Pues faltaba más. Porque si algo caracteriza a los líderes del crimen organizado es su exquisito trato social con figuras públicas: reciben con Suburbans blindadas, ofrecen comida fina y te mandan llamar con cariño, no con amenazas. “Ven a verme, cabrón”, le decía El Mayo. Y Chávez, entre chascarrillo y nervio, cuenta que lo mandaba a la chingada… con todo respeto.
Pero qué bonita es la amistad en tiempos de guerra.
Chávez, sin proponérselo, le dio a México una cátedra de cómo se normaliza el horror. Y lo hizo con una sonrisa, como quien cuenta anécdotas de parranda. Porque eso fueron: fiestas, celebraciones tras sus peleas, reuniones privadas donde coincidían los capos más buscados por la DEA. Según él, porque todos eran fans del boxeo. Como si ver una pelea en Las Vegas te lavara el alma.
Y a todo esto, uno se pregunta: ¿y el contexto? ¿Y la responsabilidad? ¿Y la sangre?
Porque mientras el ídolo recuerda con nostalgia los saludos y los abrazos de narcos con sentencias milenarias, en Sonora, en Jalisco, en Guerrero, los muertos siguen acumulándose. La violencia sigue siendo el pan de cada día, y los cárteles —los mismos que lo trataron tan bien a él— siguen desplazando familias, desapareciendo jóvenes y corrompiendo hasta al último agente de tránsito.
Pero claro, con Chávez se portaron bien.
Es la clásica moral a la carta. Si conmigo fueron buenos, ¿quién soy yo para juzgar lo que hacen con los demás? Si me trataron como rey, lo que hagan en sus ratos libres no me incumbe. Así se construye el mito de la “buena persona”, aunque el prontuario diga otra cosa.
Quizá lo que más revela esta entrevista no es la cercanía de Chávez con los capos, ni siquiera su ingenuidad (si la hay). Lo más perturbador es lo mucho que normalizamos esa convivencia. “Pues así es en Culiacán”, dice. Como si vivir en medio del narco fuera una rareza cultural, como los carnavales de Mazatlán o los tacos gobernador.
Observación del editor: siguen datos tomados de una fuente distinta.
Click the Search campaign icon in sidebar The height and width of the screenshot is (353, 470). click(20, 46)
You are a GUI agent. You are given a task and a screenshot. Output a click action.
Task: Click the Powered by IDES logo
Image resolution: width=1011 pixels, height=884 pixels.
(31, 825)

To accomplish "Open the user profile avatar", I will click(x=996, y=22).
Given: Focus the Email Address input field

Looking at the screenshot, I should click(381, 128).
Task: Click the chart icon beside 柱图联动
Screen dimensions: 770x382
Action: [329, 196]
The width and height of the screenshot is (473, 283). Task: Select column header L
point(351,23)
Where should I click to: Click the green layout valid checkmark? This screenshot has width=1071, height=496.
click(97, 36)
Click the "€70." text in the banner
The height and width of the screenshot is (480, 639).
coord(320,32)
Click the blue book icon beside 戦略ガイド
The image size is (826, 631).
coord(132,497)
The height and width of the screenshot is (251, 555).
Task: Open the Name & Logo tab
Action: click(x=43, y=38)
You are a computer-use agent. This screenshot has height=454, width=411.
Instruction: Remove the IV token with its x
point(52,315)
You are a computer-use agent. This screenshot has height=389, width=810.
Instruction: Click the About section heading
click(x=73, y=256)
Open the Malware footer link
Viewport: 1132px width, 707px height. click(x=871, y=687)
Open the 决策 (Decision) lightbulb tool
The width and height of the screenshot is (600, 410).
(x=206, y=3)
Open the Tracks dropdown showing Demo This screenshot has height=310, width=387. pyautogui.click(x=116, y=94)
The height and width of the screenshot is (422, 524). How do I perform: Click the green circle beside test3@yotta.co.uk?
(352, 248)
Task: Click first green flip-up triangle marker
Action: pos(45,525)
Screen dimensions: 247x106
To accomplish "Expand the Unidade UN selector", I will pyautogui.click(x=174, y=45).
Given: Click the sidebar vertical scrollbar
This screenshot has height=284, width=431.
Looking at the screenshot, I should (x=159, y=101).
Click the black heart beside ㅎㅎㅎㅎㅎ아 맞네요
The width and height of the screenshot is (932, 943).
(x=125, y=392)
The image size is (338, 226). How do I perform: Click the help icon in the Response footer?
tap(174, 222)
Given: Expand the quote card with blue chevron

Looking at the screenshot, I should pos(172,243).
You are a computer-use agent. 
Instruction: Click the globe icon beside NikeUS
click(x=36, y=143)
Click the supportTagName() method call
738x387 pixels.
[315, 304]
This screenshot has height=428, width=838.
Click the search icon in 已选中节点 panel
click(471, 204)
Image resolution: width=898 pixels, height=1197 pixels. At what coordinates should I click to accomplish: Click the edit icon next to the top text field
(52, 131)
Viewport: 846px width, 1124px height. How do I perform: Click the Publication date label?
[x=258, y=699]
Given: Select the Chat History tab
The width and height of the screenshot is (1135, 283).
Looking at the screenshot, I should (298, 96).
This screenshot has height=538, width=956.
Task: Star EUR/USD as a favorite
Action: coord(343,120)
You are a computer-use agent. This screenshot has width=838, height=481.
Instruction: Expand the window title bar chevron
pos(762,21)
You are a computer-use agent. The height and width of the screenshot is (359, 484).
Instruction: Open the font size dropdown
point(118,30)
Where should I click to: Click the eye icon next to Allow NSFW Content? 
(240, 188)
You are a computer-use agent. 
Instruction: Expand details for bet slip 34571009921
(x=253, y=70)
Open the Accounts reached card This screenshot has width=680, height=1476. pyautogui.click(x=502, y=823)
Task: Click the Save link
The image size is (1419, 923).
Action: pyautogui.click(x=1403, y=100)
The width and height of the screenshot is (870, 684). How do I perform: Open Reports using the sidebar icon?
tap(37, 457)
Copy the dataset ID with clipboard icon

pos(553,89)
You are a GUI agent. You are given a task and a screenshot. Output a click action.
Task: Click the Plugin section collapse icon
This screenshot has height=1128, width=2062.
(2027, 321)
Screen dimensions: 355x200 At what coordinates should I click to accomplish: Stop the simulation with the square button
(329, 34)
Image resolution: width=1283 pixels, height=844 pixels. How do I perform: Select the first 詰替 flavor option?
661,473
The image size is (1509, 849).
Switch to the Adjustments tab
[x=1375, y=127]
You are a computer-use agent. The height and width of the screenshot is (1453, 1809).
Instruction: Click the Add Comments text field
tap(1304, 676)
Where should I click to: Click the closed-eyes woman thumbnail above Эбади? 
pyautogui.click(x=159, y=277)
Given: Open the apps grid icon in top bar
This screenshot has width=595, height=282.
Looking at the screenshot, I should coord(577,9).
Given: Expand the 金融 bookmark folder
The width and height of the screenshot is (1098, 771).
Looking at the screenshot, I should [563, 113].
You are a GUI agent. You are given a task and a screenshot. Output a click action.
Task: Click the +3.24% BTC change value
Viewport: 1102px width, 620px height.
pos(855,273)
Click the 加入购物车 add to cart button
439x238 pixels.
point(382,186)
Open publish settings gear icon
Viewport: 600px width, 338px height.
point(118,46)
Tal vez sea tiempo de reconocer que el narcotráfico no sólo infiltró estructuras políticas y económicas: también se volvió parte de nuestra vida social, de nuestros ídolos, de nuestras anécdotas. Y lo más grave: de nuestra tolerancia.
Porque si los criminales son finísimas personas mientras no nos maten, estamos condenados a vivir bajo la ley del más cordial.